__WHAT YOU SHOULD DO__.
Do the following statements agree with the minimum wage article? Answer yes or no for each, quoting the words of the article that decide it.
(a) A study from the Labor Center at the University of California, Berkeley and the University of Illinois puts federal public assistance for fast food workers at $7 billion a year.
(b) The union-backed protesters will call for hourly wages of $10.10.
(c) David Cooper concluded that raising the federal minimum wage to $10.10 would move 1.7 million workers off public assistance.

__SELECTED EXCERPT__.
::::
Hiking the minimum wage won’t save much money on federal benefits to the poor, new research suggests.
The American Action Forum says scanty savings from lower spending on tax credits and food stamps would be far outweighed by the damage done in jobs lost and earnings vaporized.
“We just wanted to get into the debate some sense of perspective,” said Douglas Holtz-Eakin, president of the conservative think tank and formerly director of the Congressional Budget Office and economic adviser to Republican candidates and officeholders.
Union-backed protesters will demonstrate Thursday at McDonald’s, Burger King, and Wendy’s restaurants nationwide, calling for hourly wages of $15.
Protest organizers, working for the coalition identified as Fast Food Forward, deride those businesses as “welfare queens,” basing their criticism on left-of-center research suggesting that taxpayers subsidize big corporations’ low wages.
Uncle Sam shells out $7 billion a year on public assistance for fast food workers, says a study published last fall by the Labor Center at the University of California, Berkeley and the University of Illinois. That spending is on health insurance through Medicaid, food stamps, and refunds via the Earned Income Tax Credit, which pays poor families to work.
David Cooper, a researcher at the Economic Policy Institute in Washington, concluded in a research note in October that raising the federal minimum wage from its current $7.25 an hour to $10.10, which is favored by President Obama and Democrats, would move 1.7 million workers off public assistance. That would save $7.6 billion in welfare, food stamps, and tax credits, they say.
::::
(Extracted data entries)
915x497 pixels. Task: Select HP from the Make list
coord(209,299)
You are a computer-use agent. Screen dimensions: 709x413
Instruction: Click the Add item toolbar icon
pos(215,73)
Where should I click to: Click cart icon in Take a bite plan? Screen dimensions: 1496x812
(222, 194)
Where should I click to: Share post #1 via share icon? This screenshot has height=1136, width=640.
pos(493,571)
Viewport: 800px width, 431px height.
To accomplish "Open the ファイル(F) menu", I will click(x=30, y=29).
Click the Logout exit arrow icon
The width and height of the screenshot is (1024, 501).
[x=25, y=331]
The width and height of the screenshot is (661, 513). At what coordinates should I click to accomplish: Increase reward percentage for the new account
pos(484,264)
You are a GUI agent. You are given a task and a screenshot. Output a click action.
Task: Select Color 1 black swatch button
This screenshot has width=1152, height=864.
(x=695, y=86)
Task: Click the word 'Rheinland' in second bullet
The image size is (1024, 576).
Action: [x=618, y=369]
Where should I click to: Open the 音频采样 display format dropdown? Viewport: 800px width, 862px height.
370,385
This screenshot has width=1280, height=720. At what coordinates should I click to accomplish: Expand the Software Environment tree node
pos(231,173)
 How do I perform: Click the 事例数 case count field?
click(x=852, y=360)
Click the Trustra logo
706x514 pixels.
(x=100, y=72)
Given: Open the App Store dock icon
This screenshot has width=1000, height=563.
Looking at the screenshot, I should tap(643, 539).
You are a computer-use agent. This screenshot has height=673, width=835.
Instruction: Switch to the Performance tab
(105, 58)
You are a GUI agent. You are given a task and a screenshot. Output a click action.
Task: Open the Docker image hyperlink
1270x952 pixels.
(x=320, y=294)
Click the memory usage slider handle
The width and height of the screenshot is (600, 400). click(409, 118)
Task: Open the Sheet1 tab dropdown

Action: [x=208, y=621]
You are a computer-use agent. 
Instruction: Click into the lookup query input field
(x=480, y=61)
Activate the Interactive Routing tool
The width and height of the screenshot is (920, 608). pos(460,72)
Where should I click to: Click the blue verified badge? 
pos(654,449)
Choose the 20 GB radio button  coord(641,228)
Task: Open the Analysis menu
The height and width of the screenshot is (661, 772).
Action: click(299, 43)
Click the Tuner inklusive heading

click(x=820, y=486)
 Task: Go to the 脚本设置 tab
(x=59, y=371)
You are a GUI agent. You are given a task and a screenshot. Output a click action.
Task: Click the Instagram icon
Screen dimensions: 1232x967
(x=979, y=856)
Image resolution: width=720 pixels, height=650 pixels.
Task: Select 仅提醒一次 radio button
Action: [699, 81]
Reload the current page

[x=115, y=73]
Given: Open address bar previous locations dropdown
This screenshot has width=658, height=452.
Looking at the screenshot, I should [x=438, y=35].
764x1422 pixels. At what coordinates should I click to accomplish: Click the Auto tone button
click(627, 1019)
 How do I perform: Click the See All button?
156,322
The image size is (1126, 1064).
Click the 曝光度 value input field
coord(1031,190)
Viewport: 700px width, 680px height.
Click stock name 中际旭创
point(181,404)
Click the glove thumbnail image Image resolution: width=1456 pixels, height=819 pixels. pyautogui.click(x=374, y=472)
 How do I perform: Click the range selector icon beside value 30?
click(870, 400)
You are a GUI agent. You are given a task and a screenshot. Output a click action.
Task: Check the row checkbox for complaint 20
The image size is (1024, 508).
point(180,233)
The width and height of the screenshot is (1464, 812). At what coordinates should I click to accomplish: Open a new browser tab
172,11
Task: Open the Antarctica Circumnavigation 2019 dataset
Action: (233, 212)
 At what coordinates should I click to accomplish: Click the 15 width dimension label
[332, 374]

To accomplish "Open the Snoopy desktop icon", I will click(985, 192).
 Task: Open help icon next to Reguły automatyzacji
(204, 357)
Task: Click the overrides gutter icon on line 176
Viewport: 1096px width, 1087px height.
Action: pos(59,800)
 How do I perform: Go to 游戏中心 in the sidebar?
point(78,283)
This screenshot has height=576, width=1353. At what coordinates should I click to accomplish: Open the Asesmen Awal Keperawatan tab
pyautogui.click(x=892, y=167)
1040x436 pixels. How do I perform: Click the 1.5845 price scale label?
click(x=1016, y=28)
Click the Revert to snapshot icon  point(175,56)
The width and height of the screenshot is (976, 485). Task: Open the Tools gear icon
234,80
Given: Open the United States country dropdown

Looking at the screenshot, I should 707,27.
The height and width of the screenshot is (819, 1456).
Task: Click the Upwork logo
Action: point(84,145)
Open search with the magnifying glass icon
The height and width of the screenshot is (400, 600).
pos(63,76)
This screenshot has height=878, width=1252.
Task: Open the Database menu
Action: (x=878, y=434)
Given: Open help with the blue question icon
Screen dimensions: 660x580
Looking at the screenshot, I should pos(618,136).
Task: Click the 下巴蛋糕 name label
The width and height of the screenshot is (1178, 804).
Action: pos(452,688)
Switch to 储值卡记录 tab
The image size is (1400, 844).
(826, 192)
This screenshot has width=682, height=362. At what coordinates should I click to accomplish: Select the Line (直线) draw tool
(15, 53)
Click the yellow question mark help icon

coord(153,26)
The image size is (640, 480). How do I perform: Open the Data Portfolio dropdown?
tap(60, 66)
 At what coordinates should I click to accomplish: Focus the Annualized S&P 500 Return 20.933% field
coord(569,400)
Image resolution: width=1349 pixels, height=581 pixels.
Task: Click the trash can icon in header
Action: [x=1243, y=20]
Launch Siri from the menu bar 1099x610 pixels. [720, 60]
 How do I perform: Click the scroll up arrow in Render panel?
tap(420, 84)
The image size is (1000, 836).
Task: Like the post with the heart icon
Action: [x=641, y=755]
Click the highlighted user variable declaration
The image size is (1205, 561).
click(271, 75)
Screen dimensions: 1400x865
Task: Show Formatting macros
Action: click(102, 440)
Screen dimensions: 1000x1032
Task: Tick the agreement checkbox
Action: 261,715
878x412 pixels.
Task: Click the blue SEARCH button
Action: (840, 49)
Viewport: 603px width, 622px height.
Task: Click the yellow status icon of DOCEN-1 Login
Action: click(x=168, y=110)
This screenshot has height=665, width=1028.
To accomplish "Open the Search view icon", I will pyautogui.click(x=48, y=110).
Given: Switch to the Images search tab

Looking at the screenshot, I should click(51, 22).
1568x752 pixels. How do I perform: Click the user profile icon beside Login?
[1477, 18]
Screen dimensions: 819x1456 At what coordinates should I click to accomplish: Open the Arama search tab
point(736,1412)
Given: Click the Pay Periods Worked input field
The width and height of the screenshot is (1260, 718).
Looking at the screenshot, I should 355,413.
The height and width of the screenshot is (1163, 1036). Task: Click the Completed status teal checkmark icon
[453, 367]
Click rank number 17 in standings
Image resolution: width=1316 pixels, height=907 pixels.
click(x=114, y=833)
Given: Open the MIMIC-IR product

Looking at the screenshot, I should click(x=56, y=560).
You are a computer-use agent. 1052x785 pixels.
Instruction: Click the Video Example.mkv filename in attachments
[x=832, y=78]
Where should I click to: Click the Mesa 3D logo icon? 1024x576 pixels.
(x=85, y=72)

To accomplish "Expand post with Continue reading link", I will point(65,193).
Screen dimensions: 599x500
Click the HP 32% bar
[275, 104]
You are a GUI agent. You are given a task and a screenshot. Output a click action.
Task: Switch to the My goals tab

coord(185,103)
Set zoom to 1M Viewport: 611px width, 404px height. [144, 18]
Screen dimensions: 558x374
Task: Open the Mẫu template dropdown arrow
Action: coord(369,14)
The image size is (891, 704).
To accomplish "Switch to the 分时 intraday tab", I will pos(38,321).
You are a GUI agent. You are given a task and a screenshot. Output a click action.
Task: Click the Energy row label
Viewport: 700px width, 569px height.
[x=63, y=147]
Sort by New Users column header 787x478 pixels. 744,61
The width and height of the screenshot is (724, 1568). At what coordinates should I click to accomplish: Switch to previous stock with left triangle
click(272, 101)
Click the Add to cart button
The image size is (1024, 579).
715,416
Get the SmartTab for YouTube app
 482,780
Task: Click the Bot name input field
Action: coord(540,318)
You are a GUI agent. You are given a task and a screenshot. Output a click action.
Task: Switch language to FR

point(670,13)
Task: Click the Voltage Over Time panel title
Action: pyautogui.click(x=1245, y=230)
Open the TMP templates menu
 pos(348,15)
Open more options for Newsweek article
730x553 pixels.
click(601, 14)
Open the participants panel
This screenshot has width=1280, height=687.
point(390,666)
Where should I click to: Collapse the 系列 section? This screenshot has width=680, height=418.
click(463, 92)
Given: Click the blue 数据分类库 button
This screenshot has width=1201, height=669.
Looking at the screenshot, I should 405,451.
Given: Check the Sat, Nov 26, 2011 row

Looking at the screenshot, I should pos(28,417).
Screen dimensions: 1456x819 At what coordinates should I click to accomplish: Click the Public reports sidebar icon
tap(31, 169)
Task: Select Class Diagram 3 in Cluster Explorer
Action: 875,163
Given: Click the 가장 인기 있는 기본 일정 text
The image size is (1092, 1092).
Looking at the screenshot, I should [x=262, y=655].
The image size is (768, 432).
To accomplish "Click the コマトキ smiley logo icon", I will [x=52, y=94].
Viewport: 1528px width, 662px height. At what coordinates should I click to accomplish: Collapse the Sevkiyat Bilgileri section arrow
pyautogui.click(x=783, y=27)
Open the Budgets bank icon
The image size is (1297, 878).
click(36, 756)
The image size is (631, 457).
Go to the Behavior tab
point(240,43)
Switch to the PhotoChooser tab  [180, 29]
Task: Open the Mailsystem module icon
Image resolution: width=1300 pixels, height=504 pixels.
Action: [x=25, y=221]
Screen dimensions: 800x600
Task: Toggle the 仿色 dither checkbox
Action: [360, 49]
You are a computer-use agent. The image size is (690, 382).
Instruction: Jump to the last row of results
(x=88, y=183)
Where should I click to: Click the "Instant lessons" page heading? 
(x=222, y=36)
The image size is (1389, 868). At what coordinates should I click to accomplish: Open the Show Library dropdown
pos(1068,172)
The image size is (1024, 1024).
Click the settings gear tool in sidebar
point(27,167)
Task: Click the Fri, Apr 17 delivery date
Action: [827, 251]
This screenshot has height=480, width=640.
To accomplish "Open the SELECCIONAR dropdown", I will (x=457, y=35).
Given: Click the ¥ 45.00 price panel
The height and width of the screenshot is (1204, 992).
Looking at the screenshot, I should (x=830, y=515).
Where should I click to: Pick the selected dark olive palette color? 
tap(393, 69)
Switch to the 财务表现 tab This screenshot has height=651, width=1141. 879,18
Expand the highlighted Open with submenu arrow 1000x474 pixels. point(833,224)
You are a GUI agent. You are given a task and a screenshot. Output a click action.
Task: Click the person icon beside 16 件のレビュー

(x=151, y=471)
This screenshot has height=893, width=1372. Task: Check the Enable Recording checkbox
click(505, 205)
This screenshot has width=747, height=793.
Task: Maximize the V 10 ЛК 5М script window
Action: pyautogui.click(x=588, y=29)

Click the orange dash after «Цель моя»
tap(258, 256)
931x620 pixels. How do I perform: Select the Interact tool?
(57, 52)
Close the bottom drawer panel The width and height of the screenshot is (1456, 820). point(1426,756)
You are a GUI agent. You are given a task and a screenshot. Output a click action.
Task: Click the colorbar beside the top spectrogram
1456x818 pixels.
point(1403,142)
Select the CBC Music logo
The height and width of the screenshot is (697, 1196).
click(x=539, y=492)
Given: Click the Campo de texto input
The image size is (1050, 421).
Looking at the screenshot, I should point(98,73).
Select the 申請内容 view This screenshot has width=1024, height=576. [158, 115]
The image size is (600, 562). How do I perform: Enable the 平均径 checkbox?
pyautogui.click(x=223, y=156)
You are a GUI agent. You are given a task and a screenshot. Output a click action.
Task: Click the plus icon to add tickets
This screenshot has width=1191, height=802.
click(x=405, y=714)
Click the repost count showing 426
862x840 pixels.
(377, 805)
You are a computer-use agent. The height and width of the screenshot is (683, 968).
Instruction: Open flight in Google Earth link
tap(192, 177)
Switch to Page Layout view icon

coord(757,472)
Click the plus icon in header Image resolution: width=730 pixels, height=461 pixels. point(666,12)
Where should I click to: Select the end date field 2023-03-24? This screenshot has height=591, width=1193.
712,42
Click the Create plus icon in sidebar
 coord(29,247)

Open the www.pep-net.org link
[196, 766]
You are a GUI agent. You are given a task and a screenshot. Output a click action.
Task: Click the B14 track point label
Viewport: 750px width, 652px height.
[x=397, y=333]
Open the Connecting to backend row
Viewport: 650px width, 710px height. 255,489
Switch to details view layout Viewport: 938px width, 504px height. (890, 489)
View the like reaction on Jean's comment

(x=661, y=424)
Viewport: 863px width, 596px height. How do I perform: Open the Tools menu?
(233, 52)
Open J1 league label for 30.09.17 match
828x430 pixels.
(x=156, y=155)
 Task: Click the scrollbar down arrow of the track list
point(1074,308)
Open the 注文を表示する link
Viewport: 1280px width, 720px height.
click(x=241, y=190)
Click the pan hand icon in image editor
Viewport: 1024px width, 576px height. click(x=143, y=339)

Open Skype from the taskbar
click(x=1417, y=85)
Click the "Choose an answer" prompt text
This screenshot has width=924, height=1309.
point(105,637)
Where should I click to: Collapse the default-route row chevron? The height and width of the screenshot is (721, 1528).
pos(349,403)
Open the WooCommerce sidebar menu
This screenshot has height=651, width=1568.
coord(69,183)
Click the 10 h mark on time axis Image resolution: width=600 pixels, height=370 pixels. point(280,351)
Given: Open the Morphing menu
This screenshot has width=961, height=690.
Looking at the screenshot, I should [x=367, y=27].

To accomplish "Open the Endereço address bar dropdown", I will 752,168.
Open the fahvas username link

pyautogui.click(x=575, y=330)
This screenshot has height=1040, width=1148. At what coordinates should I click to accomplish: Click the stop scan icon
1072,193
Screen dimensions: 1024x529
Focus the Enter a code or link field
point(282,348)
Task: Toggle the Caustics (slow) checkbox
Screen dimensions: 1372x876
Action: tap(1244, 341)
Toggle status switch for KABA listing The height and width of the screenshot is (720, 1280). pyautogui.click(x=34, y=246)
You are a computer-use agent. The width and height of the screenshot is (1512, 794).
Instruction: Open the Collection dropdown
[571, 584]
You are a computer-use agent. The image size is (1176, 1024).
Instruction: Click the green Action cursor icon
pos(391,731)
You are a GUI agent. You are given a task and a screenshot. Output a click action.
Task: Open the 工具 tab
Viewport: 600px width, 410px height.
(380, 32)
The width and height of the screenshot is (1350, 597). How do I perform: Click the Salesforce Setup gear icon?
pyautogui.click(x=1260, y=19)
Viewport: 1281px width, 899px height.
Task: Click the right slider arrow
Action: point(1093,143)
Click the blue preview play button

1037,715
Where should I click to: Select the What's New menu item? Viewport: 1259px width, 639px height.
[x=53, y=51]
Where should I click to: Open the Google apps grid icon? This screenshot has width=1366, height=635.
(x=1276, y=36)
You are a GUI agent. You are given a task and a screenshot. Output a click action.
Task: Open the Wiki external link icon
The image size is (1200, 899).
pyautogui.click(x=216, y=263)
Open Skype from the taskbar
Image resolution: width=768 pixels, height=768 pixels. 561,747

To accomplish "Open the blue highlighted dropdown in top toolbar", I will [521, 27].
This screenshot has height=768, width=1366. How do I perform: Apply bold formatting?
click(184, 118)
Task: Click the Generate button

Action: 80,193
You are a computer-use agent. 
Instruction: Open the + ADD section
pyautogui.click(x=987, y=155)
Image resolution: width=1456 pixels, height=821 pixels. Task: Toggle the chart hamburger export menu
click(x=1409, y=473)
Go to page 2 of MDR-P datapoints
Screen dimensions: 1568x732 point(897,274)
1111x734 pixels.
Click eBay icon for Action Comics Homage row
::::
__RESPONSE FOR THIS EXERCISE__.
(a) Yes: "Uncle Sam shells out $7 billion a year on public assistance for fast food workers, says a study published last fall by the Labor Center at the University of California, Berkeley and the University of Illinois."
(b) No: "calling for hourly wages of $15."
(c) Yes: "raising the federal minimum wage from its current $7.25 an hour to $10.10, which is favored by President Obama and Democrats, would move 1.7 million workers off public assistance."